Your task:
Reproduce the entries shown below only from the line with "Open external site link icon next to 그루샵" down to the line with "Given: Click the Dashboard title text", keeping both end lines and copying each one exactly.

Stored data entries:
§
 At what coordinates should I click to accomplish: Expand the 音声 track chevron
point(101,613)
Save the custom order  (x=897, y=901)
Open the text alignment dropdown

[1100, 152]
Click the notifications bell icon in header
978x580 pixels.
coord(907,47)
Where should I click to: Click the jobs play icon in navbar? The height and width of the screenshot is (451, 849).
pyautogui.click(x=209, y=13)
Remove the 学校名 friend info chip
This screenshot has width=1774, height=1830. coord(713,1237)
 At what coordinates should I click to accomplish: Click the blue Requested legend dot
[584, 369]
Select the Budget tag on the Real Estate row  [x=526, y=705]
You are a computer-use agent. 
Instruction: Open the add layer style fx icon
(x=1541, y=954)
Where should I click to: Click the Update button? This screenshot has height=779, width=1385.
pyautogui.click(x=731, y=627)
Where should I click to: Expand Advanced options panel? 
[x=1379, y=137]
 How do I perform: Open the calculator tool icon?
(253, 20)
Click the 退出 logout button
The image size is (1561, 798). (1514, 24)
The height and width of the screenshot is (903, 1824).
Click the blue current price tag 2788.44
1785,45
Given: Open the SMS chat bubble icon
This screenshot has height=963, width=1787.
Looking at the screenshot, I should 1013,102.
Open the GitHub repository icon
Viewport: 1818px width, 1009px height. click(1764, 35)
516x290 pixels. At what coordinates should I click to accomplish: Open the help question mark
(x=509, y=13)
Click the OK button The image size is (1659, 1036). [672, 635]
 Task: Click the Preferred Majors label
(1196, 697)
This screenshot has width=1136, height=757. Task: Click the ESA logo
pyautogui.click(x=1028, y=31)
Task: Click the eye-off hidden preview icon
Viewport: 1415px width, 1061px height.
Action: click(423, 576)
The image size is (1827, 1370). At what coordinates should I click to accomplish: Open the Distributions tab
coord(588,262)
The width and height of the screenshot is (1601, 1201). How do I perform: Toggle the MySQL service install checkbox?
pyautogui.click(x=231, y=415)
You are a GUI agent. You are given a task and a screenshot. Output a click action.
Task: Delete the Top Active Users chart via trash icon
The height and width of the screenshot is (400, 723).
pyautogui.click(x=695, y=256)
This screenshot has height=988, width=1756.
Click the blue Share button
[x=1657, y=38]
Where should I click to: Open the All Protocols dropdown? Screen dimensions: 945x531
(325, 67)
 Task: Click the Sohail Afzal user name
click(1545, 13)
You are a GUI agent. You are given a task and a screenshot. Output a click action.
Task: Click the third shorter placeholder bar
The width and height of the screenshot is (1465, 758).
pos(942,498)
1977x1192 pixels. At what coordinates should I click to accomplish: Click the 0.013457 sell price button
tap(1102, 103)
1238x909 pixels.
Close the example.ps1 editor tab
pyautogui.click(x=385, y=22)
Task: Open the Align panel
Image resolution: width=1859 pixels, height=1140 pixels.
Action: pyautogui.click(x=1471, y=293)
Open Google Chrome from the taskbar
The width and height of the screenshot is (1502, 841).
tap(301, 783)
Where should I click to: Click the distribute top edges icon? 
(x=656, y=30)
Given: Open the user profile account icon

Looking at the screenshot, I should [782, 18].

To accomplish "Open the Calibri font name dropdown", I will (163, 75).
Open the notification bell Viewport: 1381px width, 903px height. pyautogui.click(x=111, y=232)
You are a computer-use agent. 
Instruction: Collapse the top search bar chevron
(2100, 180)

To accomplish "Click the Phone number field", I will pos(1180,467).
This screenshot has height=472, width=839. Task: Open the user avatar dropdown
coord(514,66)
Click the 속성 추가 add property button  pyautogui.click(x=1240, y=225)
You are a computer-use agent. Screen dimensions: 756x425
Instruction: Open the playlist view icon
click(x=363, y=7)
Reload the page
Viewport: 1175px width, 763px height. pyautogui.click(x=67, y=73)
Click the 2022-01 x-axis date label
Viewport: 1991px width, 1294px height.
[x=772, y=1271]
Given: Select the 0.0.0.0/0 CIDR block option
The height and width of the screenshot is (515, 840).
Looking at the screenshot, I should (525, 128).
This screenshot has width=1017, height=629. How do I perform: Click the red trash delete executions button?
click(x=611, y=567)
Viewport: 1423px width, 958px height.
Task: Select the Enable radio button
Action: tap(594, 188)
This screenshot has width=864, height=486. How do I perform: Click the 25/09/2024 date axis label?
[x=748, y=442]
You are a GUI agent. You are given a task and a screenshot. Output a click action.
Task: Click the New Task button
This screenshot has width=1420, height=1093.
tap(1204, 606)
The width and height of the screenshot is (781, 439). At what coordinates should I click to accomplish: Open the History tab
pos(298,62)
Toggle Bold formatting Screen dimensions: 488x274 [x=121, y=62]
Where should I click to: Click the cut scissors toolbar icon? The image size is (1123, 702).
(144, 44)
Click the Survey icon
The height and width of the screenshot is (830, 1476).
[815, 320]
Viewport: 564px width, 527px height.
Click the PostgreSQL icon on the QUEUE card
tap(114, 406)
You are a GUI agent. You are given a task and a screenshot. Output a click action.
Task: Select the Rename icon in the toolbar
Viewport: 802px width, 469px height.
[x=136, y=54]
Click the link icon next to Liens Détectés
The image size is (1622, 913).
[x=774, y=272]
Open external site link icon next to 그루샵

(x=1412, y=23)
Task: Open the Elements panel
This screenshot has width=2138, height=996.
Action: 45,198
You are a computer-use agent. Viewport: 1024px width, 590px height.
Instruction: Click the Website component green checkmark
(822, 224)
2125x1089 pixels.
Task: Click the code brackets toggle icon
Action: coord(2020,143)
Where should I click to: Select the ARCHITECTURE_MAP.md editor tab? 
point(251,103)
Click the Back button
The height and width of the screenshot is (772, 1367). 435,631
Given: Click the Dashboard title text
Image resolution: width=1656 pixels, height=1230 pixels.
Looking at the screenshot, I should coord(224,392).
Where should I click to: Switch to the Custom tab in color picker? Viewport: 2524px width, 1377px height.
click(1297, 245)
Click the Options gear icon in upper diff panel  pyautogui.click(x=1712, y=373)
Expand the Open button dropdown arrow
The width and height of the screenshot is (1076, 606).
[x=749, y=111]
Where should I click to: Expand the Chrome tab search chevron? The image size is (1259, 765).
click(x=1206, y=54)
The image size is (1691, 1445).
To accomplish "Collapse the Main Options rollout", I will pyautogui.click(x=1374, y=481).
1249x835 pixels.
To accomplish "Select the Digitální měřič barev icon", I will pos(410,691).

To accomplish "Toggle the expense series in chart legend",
§
Answer area:
Open external site link icon next to 그루샵

(x=1412, y=23)
Task: Open the Elements panel
This screenshot has width=2138, height=996.
Action: 45,198
You are a computer-use agent. Viewport: 1024px width, 590px height.
Instruction: Click the Website component green checkmark
(822, 224)
2125x1089 pixels.
Task: Click the code brackets toggle icon
Action: coord(2020,143)
Where should I click to: Select the ARCHITECTURE_MAP.md editor tab? 
point(251,103)
Click the Back button
The height and width of the screenshot is (772, 1367). 435,631
Given: Click the Dashboard title text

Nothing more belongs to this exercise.